Aram, surrounded by a kaleidoscope of glowing bulbs, responded, “Every time the world seemed dark, Levon, I brought in a lamp. It’s hard to feel lost when you’re surrounded by your own constellations.” And then after a moment of silence, he added, “Each of these lamps, Levon, is my defiance against that night of darkness.”
Over the years, Aram’s collection became the stuff of legend in Yerevan. Whispers of ‘the man with a thousand lamps’ drew tourists and locals alike. While many came out of mere curiosity, they always left with a lamp and a sense of awe, enamoured by Aram’s passion and the tales each lamp held.
On one particular evening, during one of Aram’s famous ‘Lamp Lit’ nights, an old woman, her back bent with age and face etched with countless stories, entered the room. Introduced as Mrs. Arpine, she was well into her nineties, but with a spirit as fiery as any young soul’s. As the night progressed, she captivated everyone with tales of Yerevan from bygone eras. But as the evening neared its end, she requested a private word with Aram.

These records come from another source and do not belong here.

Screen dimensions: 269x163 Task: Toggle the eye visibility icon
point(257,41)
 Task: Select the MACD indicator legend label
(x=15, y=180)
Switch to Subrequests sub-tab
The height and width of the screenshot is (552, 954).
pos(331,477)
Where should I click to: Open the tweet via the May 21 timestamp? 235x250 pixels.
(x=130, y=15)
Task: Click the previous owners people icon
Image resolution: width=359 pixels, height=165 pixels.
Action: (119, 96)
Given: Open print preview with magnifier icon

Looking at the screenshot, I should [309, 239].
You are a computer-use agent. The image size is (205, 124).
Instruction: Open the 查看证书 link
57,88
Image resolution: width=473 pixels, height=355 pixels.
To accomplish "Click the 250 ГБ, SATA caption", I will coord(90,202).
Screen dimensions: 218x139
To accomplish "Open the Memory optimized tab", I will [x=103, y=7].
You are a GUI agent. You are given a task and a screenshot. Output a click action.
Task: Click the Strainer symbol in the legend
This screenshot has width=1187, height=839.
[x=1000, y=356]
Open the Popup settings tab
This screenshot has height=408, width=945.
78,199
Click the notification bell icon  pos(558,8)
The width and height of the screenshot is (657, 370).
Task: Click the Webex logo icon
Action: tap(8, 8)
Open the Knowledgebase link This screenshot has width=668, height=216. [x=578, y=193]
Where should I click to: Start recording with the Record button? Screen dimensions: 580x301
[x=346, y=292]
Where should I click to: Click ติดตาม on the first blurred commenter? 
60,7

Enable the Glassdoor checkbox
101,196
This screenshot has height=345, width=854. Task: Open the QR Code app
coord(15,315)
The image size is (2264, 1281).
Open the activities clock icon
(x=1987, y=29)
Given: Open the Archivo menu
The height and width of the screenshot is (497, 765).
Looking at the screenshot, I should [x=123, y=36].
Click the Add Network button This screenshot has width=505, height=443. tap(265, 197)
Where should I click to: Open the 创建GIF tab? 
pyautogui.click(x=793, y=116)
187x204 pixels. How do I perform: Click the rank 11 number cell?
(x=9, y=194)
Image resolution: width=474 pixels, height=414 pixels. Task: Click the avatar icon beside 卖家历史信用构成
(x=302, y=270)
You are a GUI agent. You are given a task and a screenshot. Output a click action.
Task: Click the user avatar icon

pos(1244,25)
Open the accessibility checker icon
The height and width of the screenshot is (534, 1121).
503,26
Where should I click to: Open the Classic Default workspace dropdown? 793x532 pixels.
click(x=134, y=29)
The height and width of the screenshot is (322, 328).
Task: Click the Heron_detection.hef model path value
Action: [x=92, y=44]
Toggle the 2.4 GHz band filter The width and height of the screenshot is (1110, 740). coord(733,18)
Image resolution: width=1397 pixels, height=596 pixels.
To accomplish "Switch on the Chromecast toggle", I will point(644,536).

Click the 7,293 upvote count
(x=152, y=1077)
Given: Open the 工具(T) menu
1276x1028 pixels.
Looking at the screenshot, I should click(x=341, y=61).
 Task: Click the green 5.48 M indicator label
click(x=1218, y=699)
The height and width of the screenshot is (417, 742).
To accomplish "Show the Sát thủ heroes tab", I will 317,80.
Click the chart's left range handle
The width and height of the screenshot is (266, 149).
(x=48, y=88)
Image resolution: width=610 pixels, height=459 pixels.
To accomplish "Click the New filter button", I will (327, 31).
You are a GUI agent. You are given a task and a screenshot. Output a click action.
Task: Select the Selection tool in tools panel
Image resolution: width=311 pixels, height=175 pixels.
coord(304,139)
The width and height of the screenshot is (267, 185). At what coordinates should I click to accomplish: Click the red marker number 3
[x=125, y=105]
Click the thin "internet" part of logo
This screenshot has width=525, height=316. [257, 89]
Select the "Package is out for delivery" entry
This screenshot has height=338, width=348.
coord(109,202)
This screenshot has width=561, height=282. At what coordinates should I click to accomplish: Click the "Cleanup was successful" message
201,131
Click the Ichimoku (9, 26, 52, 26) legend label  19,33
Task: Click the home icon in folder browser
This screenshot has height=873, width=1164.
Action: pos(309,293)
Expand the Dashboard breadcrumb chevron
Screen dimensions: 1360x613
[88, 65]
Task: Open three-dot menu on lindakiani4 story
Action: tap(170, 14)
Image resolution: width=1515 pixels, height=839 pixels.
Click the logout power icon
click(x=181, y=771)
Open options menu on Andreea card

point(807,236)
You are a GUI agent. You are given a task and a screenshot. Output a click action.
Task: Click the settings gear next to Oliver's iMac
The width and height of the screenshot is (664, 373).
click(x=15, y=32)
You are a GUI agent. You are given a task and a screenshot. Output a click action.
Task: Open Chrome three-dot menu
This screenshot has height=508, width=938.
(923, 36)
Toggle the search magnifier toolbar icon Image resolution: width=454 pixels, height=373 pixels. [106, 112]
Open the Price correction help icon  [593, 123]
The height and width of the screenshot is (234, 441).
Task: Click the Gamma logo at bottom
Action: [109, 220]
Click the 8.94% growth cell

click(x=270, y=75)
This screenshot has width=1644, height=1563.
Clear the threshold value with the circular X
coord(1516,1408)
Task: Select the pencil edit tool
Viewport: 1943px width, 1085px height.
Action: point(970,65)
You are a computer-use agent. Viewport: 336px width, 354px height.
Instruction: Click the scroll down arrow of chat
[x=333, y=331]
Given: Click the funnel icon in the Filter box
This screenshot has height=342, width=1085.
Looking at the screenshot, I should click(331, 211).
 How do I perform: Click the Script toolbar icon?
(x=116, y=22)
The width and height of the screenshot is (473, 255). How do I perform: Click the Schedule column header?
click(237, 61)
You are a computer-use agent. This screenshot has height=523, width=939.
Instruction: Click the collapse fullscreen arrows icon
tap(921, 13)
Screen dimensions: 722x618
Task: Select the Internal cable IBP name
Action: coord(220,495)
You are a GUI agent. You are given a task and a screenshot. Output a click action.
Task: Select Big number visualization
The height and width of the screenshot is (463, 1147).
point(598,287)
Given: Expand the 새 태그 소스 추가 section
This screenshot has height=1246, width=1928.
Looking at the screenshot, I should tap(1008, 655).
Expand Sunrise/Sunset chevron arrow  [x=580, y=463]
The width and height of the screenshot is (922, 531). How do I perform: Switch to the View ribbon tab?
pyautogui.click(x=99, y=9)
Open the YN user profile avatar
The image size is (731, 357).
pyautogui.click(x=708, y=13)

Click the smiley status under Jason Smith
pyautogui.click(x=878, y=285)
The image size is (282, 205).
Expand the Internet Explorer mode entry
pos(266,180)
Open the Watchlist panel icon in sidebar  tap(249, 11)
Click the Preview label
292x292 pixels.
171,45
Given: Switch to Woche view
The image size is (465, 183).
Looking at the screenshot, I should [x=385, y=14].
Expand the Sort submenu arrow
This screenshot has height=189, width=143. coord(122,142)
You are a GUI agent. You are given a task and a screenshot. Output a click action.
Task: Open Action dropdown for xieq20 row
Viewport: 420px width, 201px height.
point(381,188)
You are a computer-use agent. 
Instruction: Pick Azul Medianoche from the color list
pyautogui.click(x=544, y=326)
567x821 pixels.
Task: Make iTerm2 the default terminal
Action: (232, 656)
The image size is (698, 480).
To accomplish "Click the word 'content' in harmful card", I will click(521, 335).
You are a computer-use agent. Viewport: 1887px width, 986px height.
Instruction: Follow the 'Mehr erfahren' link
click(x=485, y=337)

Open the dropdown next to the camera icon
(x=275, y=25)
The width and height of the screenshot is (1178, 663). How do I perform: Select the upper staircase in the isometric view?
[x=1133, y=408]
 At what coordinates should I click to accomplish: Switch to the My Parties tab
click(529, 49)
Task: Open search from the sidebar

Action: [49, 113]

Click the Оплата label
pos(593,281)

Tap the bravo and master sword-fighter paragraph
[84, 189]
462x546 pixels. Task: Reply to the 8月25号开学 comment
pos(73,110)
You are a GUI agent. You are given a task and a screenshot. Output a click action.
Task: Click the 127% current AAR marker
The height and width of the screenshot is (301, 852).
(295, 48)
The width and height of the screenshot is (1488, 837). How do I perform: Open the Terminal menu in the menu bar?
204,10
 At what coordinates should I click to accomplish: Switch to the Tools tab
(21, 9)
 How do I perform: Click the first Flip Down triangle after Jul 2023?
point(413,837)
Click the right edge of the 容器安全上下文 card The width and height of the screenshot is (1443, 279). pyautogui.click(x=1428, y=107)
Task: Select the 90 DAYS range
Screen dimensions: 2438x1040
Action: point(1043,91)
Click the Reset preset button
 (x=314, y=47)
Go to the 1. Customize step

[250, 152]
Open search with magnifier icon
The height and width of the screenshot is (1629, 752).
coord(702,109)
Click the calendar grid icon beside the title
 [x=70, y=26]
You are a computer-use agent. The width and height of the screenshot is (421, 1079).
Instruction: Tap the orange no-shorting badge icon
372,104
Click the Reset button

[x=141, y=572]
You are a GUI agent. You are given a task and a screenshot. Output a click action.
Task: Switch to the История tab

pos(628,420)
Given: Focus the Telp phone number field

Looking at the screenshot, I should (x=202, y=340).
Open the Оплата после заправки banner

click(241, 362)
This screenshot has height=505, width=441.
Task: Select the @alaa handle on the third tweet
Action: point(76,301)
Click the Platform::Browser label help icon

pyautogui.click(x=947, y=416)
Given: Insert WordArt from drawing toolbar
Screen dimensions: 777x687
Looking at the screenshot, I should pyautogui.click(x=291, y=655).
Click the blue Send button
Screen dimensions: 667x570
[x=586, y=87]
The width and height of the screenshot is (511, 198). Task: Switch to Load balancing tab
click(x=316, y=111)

“I remember the night of darkness,” she began, her voice quivering, not from age but with profound emotion. “I was the midwife at your birth. And I saw something that night which I’ve never spoken of, until now.”
Aram looked at her with bated breath.
“Just as you were born, there was a brief but blinding light. It emanated from you, Aram, and then, darkness engulfed the city. I’ve often pondered that maybe, just maybe, all the light of Yerevan was concentrated into one soul that night. Into you.”
Aram was taken aback, his eyes widening in astonishment. The lamps around him seemed to glow even brighter, as if resonating with the profound truth of Arpine’s revelation.
The story spread throughout Yerevan like wildfire. People began to view Aram not just as a man with an eccentric love for lamps, but as a beacon of light for the city. Some even whispered that perhaps it was Aram’s destiny to restore light, in more ways than one, to their beloved city.
Years passed, and eventually, Aram departed for the great beyond. On the night of his passing, Yerevan experienced another power cut. But this time, every home, every street, every corner of the city was illuminated, not by the city’s power grid, but by the countless lamps Aram had distributed throughout his lifetime.
In the heart of the city, a monument now stands, not just in honour of Aram, but of a lamp, eternal and radiant, with an inscription that reads: “In memory of Aram Sarkisian, Yerevan’s eternal light.”